Substrate-like PCBs occupy a middle ground between an HDI PCB and an IC substrate. They could best be categorized as ultra-HDI PCBs as was described recently by Tara Dunn. The technology is not new, and one of the major drivers has been smaller mobile devices or wearables, which need to pack many features into small spaces. This is of course the standard trend in HDI design, but IC substrates push the feature sizes and component densities to extreme levels.
Because a substrate-like PCB sits somewhere between HDI PCBs and IC substrates, I think it is worth comparing these types of components to see what capabilities are required for their fabrication. The image below shows this information as a spectrum, where we cross into the substrate-like PCB domain as linewidths get smaller. The feature sizes and layer counts listed below show how we can broadly categorize different types of ultra-HDI PCBs.

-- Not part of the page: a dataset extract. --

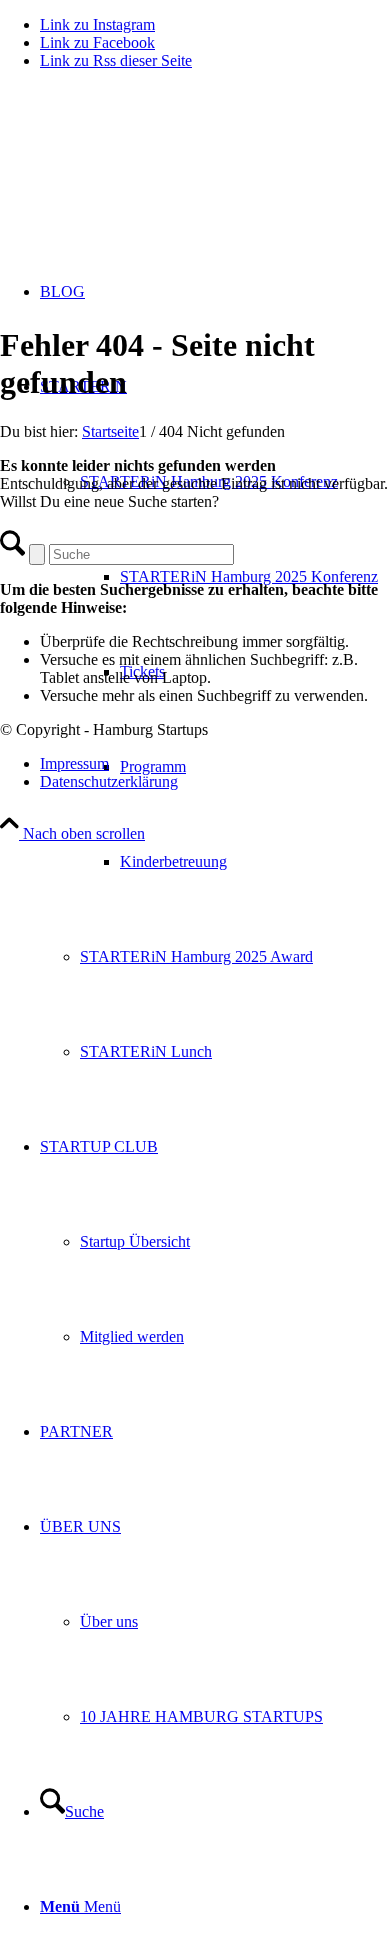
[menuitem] (255, 576)
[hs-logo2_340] (150, 180)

Eventually, as linewidths decrease, these products start to look more like IC substrates that provide interconnections between semiconductor dies (i.e., chiplets) inside a component package.
While the concept of these designs might be new to some designers, these components are not actually new. The substrate industry was dealing with the same challenges many years ago, they were just dealing with direct mounting of semiconductor dies onto a substrate rather than a mix of traditionally packaged components. Substrate-like PCBs essentially target any application using very fine chip-scale packaged ICs that must coexist with traditional ICs on the same substrate. You could also integrate chip-on-board into these packages.

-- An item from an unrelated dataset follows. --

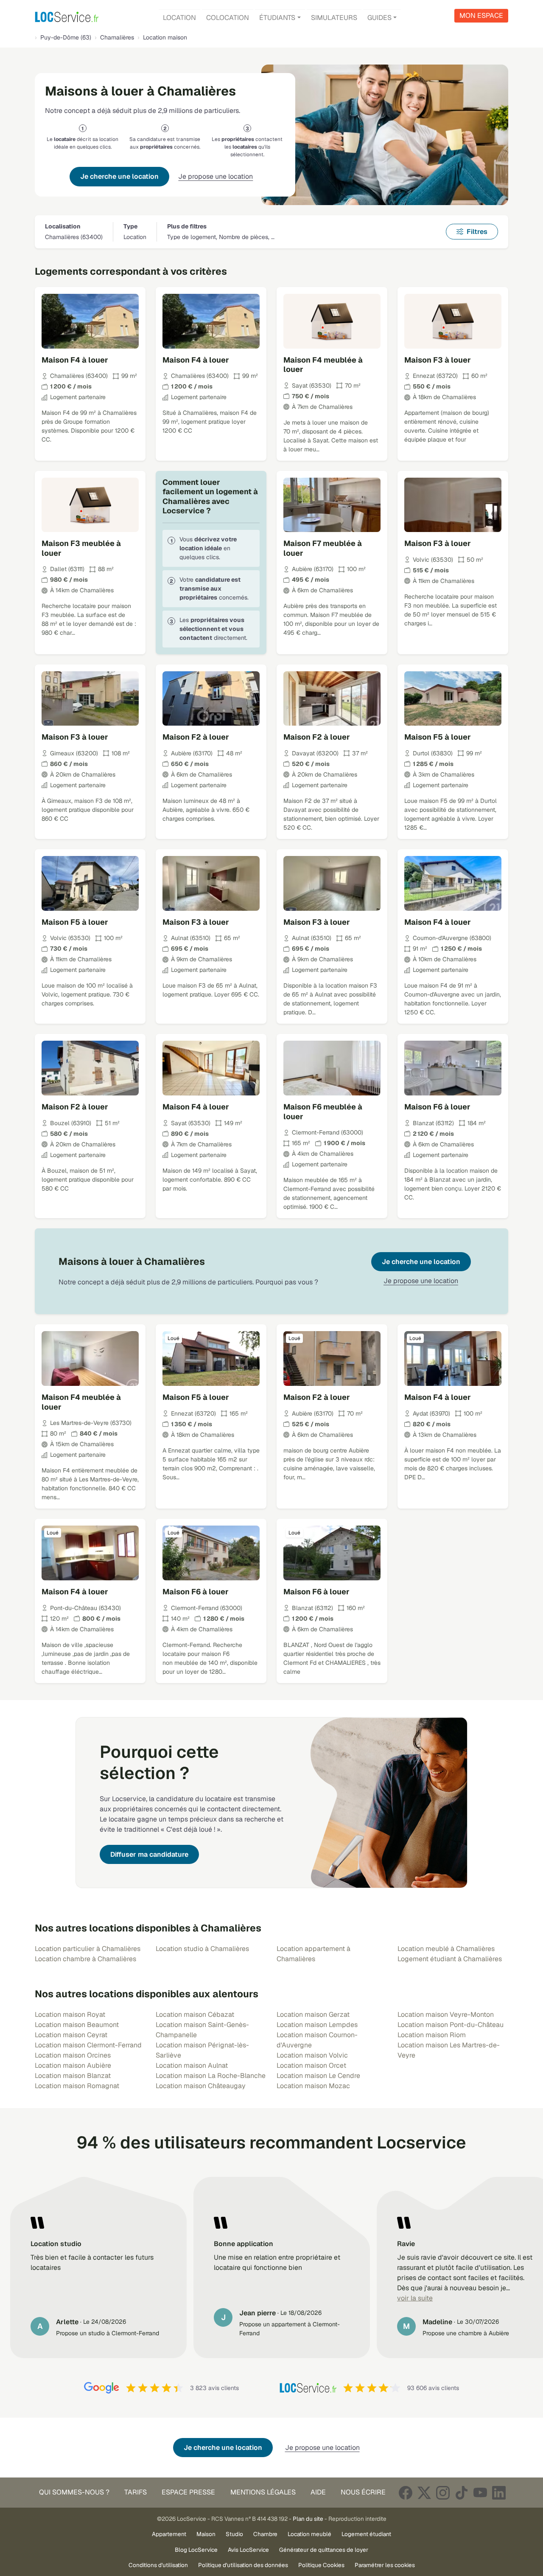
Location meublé (309, 2534)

One of the major users of substrate-like PCBs is smartphones, and the products available to consumers today are using substrate-like PCBs. The first instance of smartphones using substrate-like PCBs began in 2017 with the iPhone 8/X, which were fabricated with an mSAP process. Samsung also used the technology in their newer Galaxy line of smartphones.
Given the finite enclosure size, and the demand for more features with a bigger battery, the push is of course to decrease feature sizes on the chips and the PCB. The next generation of substrate-like PCBs is stacked assemblies, where very thin devices are packaged on top of each other with vertical interconnects.
If you look at the above spectrum, it would appear that all substrate-like PCBs and IC substrates must have lower layer counts than a traditional HDI PCB. This might seem contradictory at first, especially if you compare standard HDI PCBs with lower density PCBs built using the standard etching process. What happens when crossing the HDI-to-substrate-like PCB threshold?
The first reason is the materials being used in these designs. Materials used in these boards can be much thinner, both for rigid and modified polyimide substrate-like PCBs. Thinner layers mean two things that are important for achieving higher densities:
- The width needed for controlled impedance lines is smaller on thinner layers
- The spacing between digital lines can be much smaller (well below the silly 3W rule limit) when ground is interleaved between signal layers
The other reason is the manufacturing process, which can fabricate well below sub-40 micron linewidths. However, if we were to decrease the linewidth, we would still be stuck with the 3W rule for trace spacing. The only way to enable spacing lower than a 3W limit is to place the ground plane closer to the traces, which requires thinner layers. I’ll discuss this more in an upcoming article on the effects of layer thickness in terms of signal integrity.